Challenges and Shifts in U.S. Abortion Access After the Overturning of Roe v. Wade
The Jackson Women’s Health Organization — otherwise known as the Pink House — was the center of the U.S. Supreme Court case that overturned the federal right to abortion in June. Today, the clinic, the only abortion clinic to serve Mississippi and the greater area for years, is shuttered. The Pink House is just one of dozens of clinics across the South that have closed or stopped offering abortion services in the face of trigger abortion bans that went into effect right after Dobbs v. Jackson Women’s Health Clinic overturned Roe v. Wade.

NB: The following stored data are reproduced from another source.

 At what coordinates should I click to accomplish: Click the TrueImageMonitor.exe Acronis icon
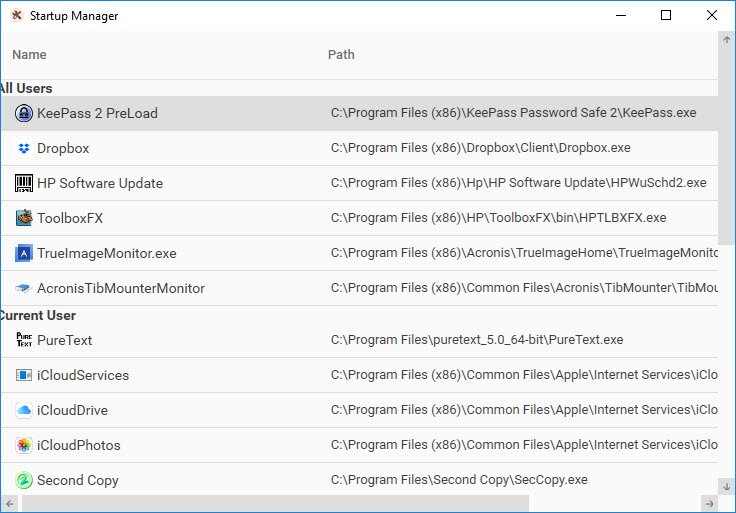24,253
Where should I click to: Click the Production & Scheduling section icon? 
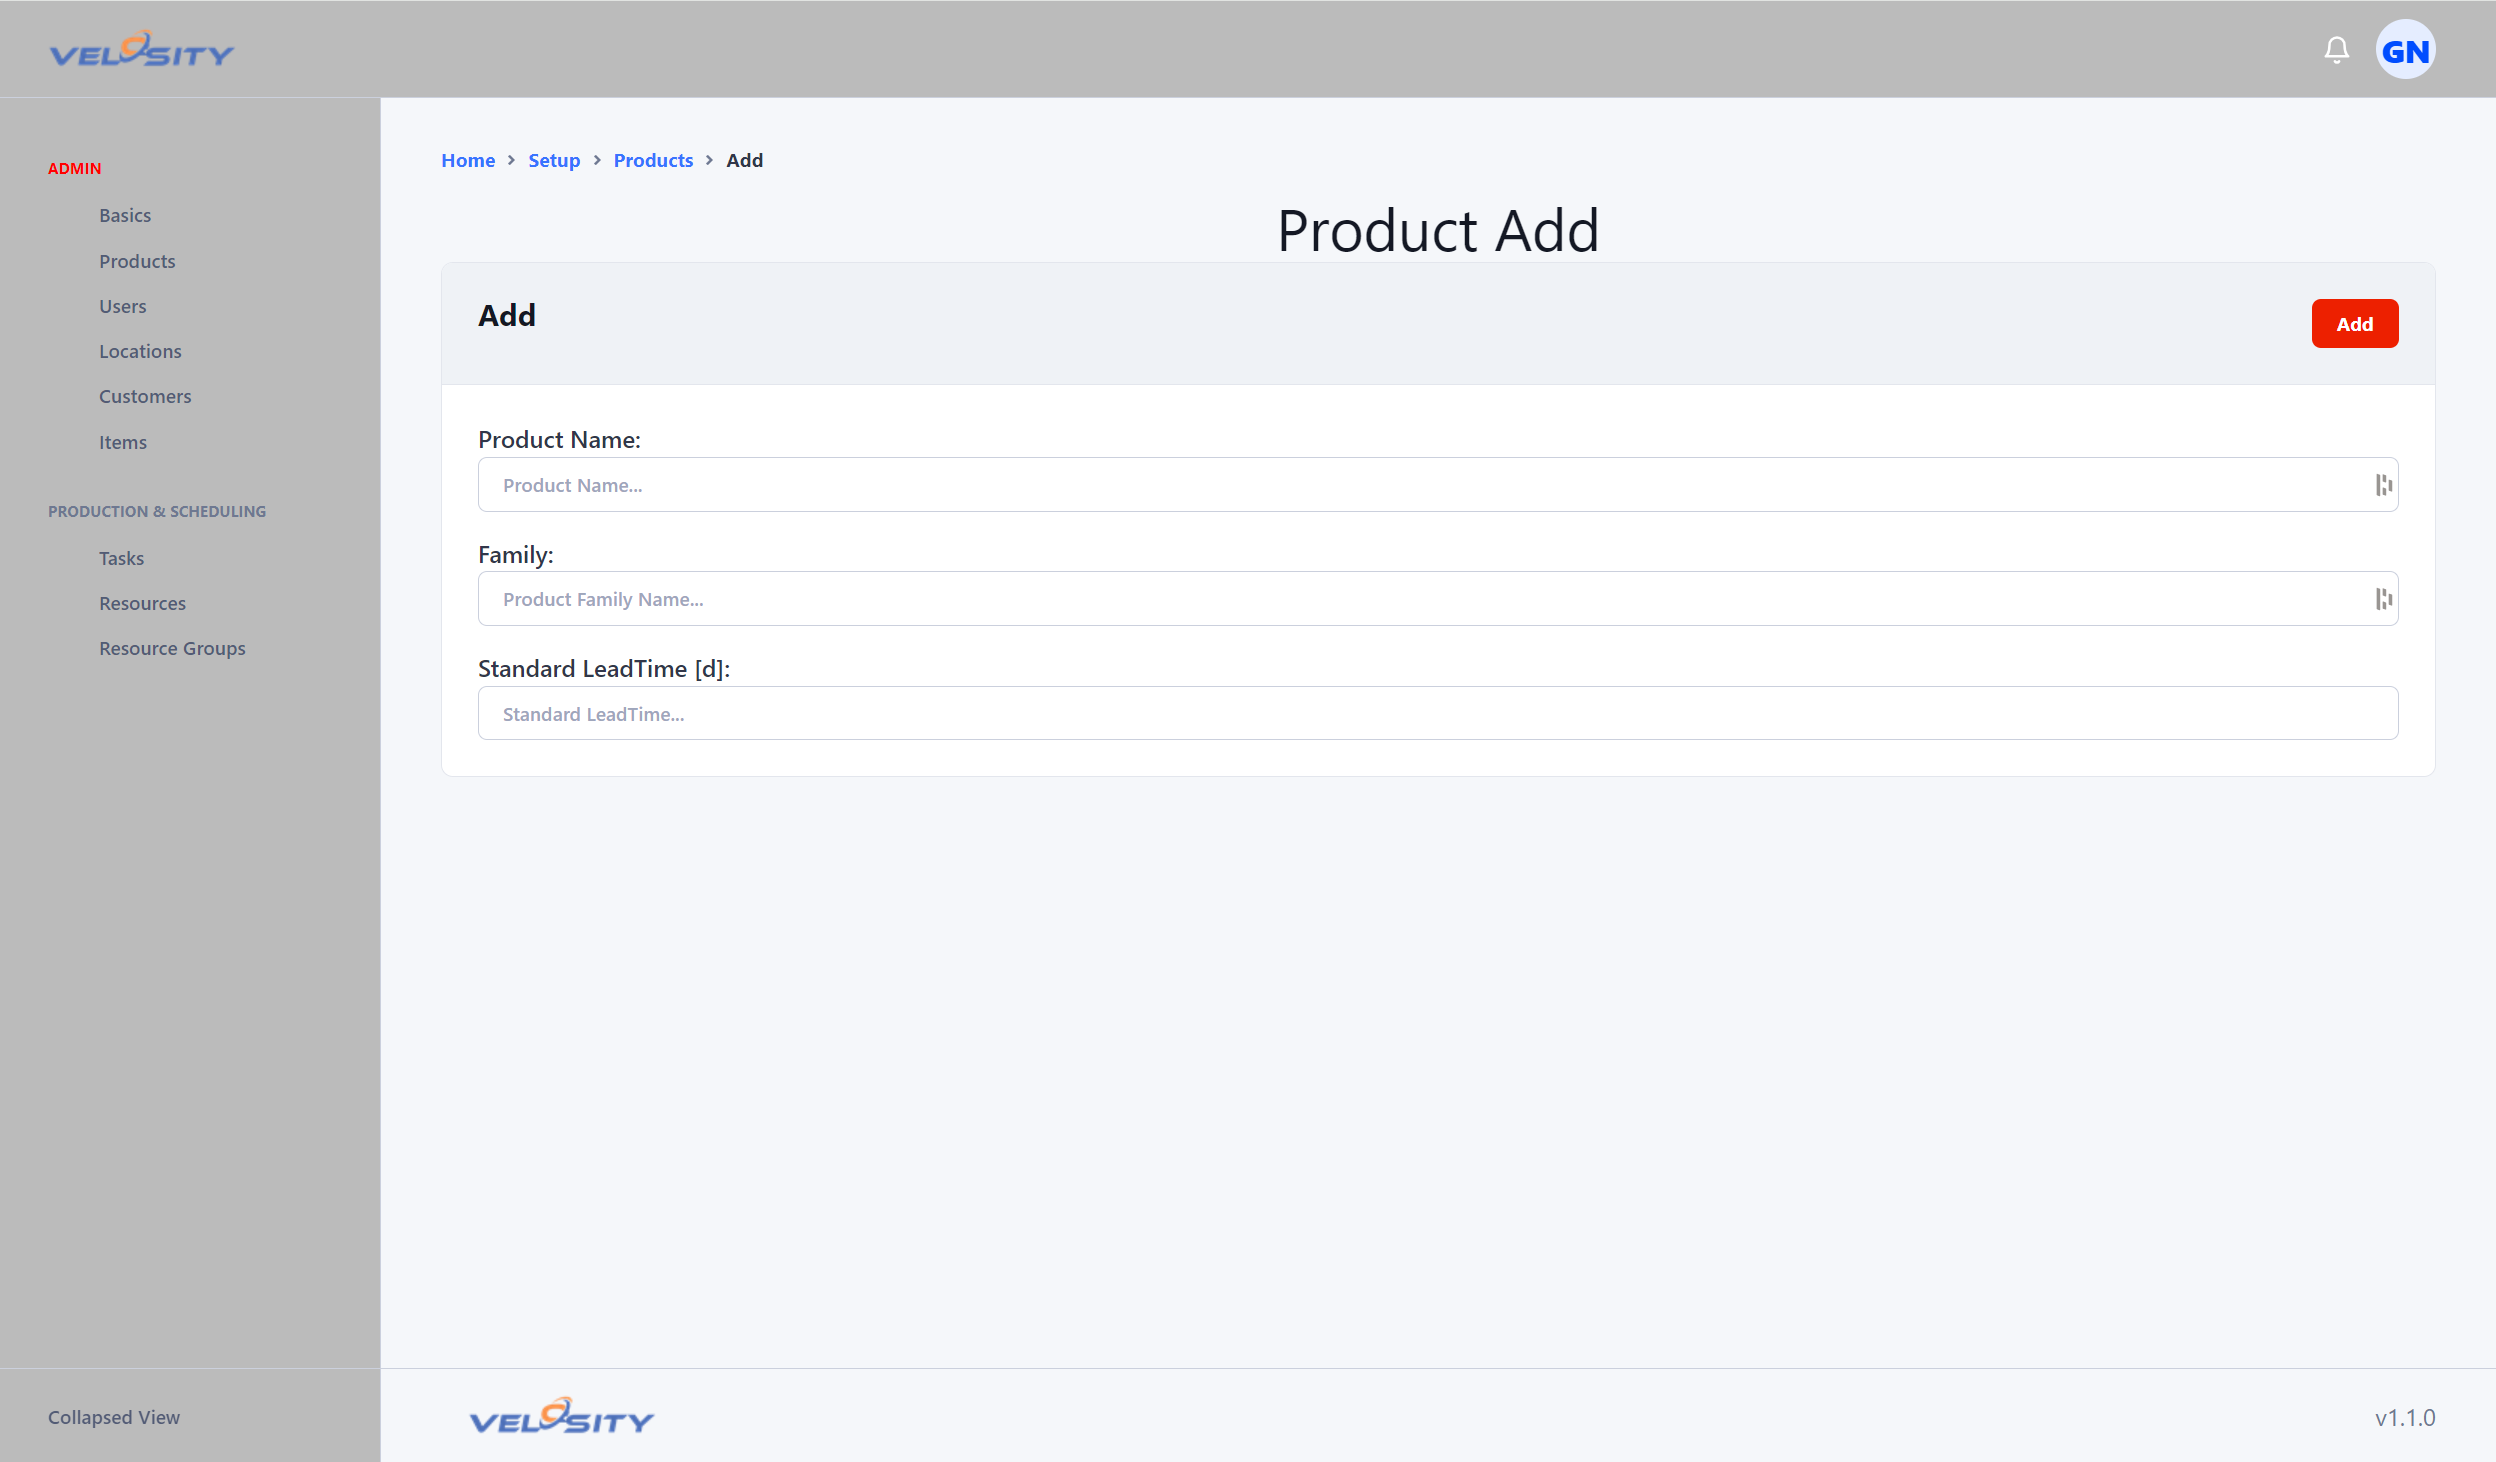[x=157, y=510]
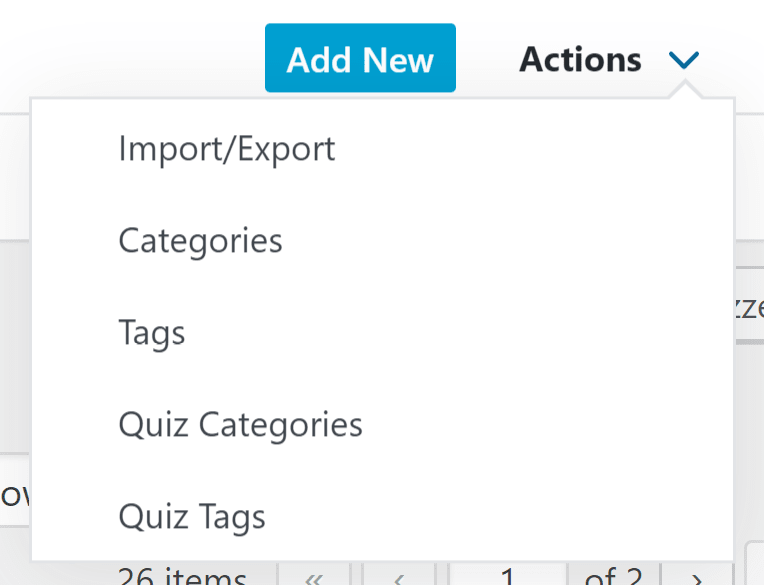Go to previous page using left arrow
This screenshot has width=764, height=585.
coord(399,577)
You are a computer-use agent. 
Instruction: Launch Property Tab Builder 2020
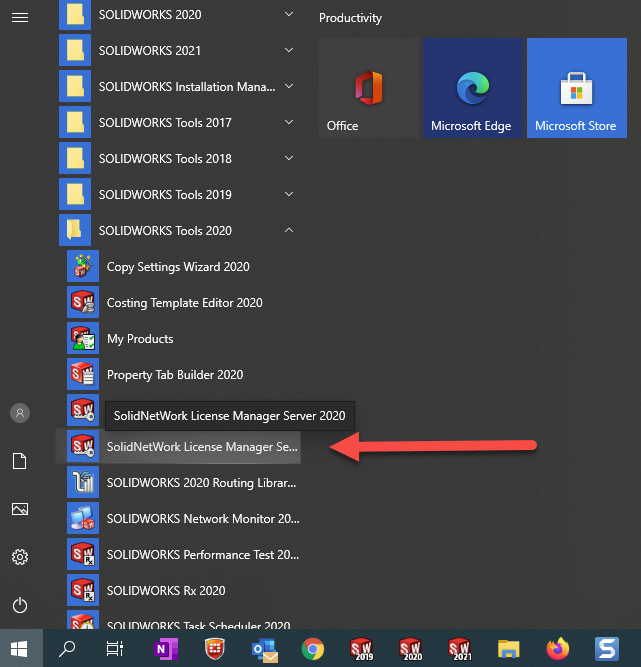tap(175, 375)
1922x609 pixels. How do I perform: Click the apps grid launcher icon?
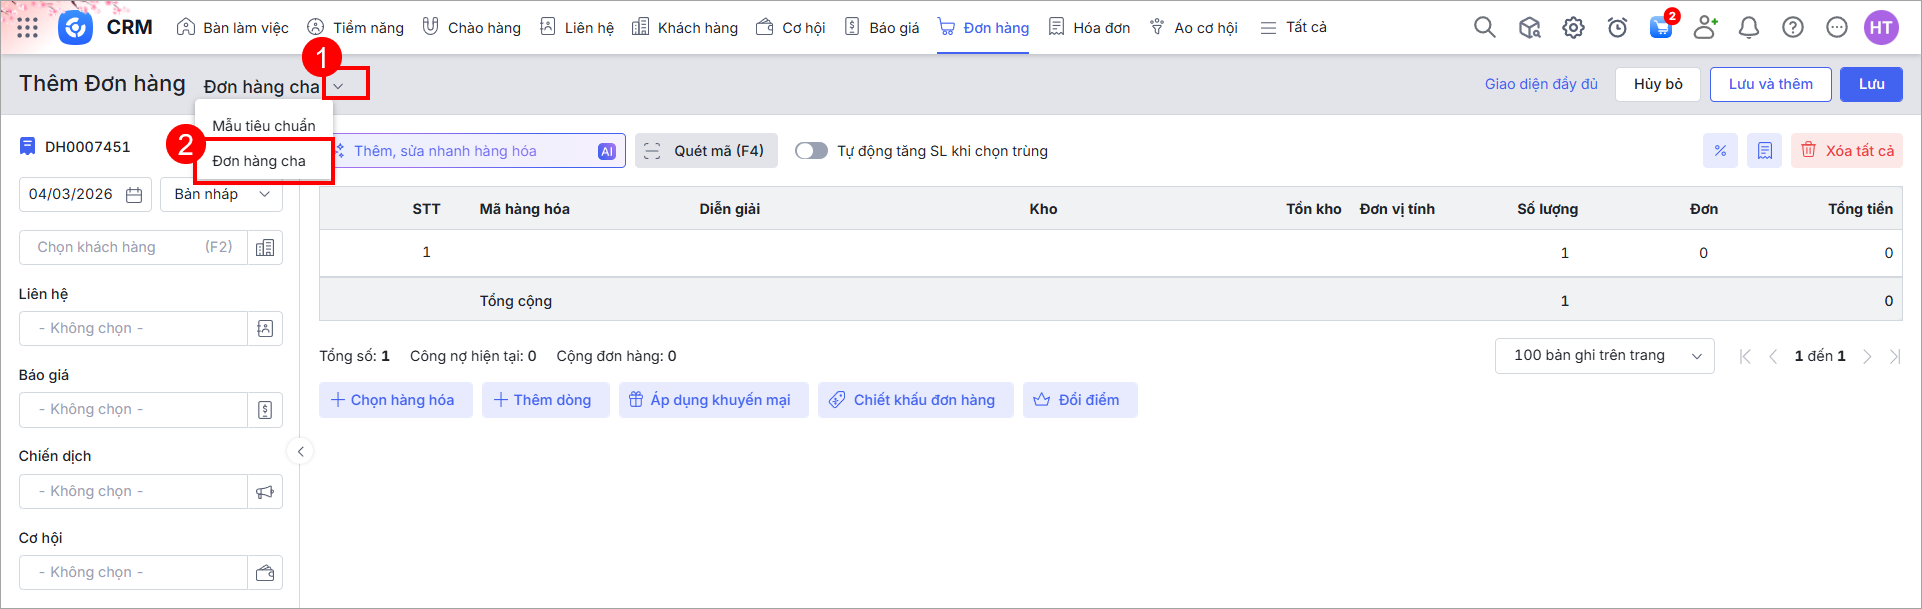click(x=28, y=28)
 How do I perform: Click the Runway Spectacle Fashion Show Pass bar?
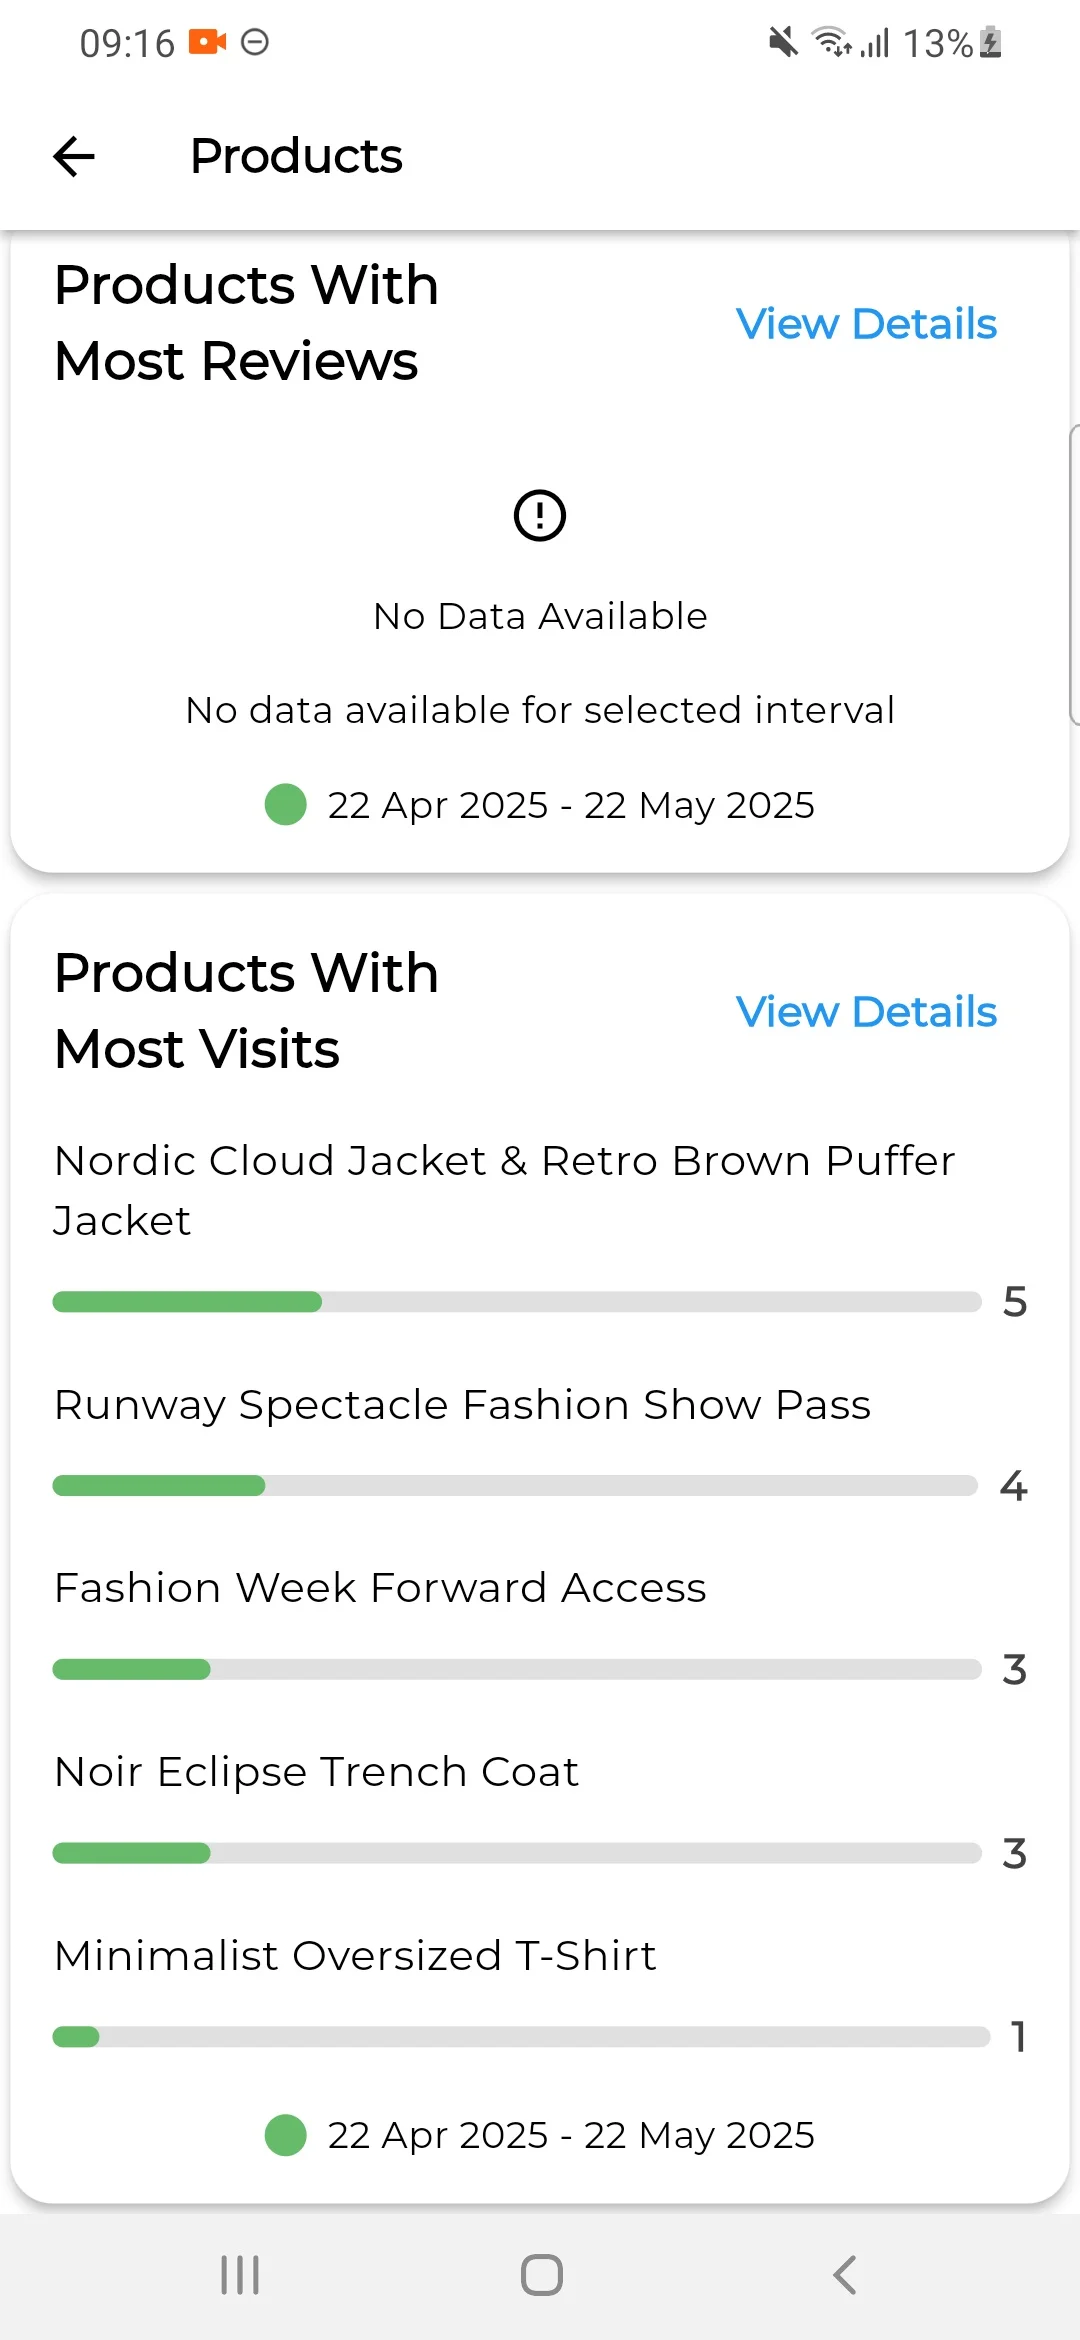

Legal Challenges to Medication Abortion
Remaining abortion clinics face more challenges if the abortion pill is limited by a Texas judge. Medication abortions account for over half of all abortions in the United States, according to the research group Guttmacher Institute. A federal judge in Texas decides on a lawsuit filed by anti-abortion groups that directs the U.S. Food and Drug Administration to withdraw its approval of mifepristone — a widely used drug used in medication abortion that’s been around for decades. A ruling in favor of the anti-abortion groups would not only make legal abortion more challenging, it would also erase some of the limited options left for people in states where there are strict abortion bans.
The typical regimen used in medication abortion involves the use of mifepristone and misoprostol, and has been prescribed by doctors since the 2000s. The likely immediate impact would be that manufacturers would not be allowed to ship mifepristone anywhere in the United States, and providers would no longer be able to prescribe it. It’s still unclear what could happen with misoprostol, a drug that’s used in medication abortion as well as to treat ulcers.
National Stability and Regional Shifts in Provision
New full-year estimates from Guttmacher Institute’s Monthly Abortion Provision Study show that the total number of abortions provided in all US states without total abortion bans remained relatively stable between 2023 and 2024, increasing by 1%. However, the share of abortions in states without total bans that were provided via online-only clinics rose to 15% in 2024 from 10% in 2023. This stability at the national level masked substantial variability across individual states.
State-Level Abortion Provision Data (2023–2024)
- Florida: Experienced a decline of 11,200 abortions provided in 2024 compared to 2023.
- South Carolina: Had 2,700 fewer abortions provided in 2024 than in 2023.
- Wisconsin: Large increase from 1,300 abortions provided in 2023 to 6,500 in 2024.
- Virginia: Substantial increase of approximately 6,600 abortions provided.
- Washington: The number of abortions provided rose 23% last year, with more than 20,000 performed in 2022.
Geographic Barriers and Legislative Access
Access does not simply rely on states’ abortion laws, but rather is a product of geographic access, legislative access, and health care professional availability. Research has found that 41.8% of U.S. women of reproductive age have to drive 30 minutes or more to reach an abortion care facility. Even within a state where abortion is not restricted (such as Washington state), the time it takes for a person to travel to an abortion facility can vary widely. Now, many people in the South are traveling out of state to seek an abortion — either in-clinic or via medication abortion.